> **To do**:
Once you find the line in the listing below that contains "Viewport: 1036px width, 1156px", copy it and every following line exactly, stopping at the end.
━━━━━ Listed records ━━━━━
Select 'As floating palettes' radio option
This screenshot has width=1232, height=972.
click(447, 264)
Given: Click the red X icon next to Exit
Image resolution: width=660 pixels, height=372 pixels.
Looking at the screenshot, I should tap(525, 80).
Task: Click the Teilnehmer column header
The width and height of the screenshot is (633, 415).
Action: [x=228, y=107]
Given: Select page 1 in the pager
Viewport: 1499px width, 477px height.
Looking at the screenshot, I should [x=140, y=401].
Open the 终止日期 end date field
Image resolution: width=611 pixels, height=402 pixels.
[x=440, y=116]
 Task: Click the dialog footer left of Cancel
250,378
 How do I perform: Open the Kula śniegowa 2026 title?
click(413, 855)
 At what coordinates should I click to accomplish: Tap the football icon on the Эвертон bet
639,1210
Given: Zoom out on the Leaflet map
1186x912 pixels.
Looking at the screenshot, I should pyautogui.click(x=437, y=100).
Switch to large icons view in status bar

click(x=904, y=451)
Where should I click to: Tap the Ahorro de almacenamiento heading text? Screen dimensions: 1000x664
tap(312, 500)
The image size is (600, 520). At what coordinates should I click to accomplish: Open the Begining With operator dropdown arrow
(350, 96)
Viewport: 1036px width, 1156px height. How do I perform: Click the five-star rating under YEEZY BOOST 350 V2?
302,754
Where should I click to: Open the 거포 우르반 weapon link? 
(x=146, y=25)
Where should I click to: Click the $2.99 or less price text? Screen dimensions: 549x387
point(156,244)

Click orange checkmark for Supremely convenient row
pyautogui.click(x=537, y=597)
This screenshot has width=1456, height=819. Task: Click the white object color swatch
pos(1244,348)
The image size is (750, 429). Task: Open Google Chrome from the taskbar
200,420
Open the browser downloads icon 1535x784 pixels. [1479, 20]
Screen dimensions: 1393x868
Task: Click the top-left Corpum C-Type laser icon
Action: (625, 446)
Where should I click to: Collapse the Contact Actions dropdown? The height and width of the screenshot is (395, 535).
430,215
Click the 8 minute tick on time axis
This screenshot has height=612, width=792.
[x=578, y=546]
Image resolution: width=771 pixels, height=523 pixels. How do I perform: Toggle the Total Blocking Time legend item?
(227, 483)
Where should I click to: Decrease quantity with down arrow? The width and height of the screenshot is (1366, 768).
━━━━━
> **Exercise solution**:
Viewport: 1036px width, 1156px height. How do I perform: Click the five-star rating under YEEZY BOOST 350 V2?
302,754
Where should I click to: Open the 거포 우르반 weapon link? 
(x=146, y=25)
Where should I click to: Click the $2.99 or less price text? Screen dimensions: 549x387
point(156,244)

Click orange checkmark for Supremely convenient row
pyautogui.click(x=537, y=597)
This screenshot has width=1456, height=819. Task: Click the white object color swatch
pos(1244,348)
The image size is (750, 429). Task: Open Google Chrome from the taskbar
200,420
Open the browser downloads icon 1535x784 pixels. [1479, 20]
Screen dimensions: 1393x868
Task: Click the top-left Corpum C-Type laser icon
Action: (625, 446)
Where should I click to: Collapse the Contact Actions dropdown? The height and width of the screenshot is (395, 535).
430,215
Click the 8 minute tick on time axis
This screenshot has height=612, width=792.
[x=578, y=546]
Image resolution: width=771 pixels, height=523 pixels. How do I perform: Toggle the Total Blocking Time legend item?
(227, 483)
Where should I click to: Decrease quantity with down arrow? The width and height of the screenshot is (1366, 768).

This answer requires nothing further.